WHAT IS BEING ASKED:
Copy out the lines below word for word, omitting the pictures.

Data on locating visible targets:
■ ■ ■ ■ ■

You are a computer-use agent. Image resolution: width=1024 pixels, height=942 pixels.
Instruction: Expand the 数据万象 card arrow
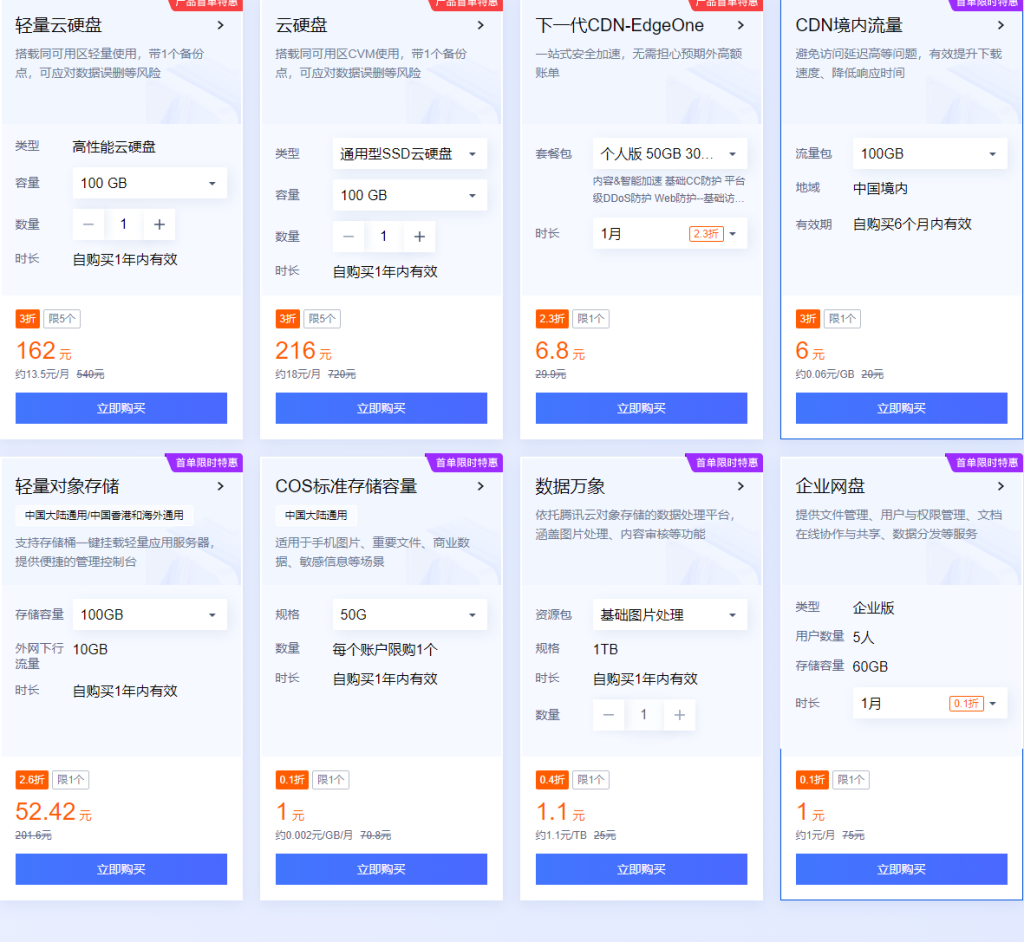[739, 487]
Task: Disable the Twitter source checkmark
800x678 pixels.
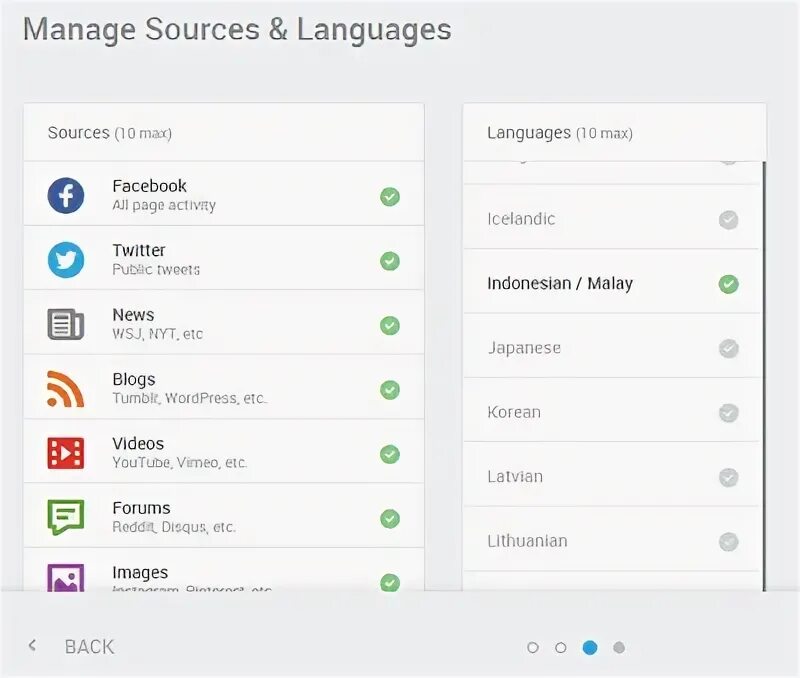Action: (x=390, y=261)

■ ■ ■ ■ ■

RESULT FOR THIS TASK:
You are a computer-use agent. Image resolution: width=1024 pixels, height=942 pixels.
Instruction: Expand the 数据万象 card arrow
[739, 487]
Task: Disable the Twitter source checkmark
800x678 pixels.
Action: (x=390, y=261)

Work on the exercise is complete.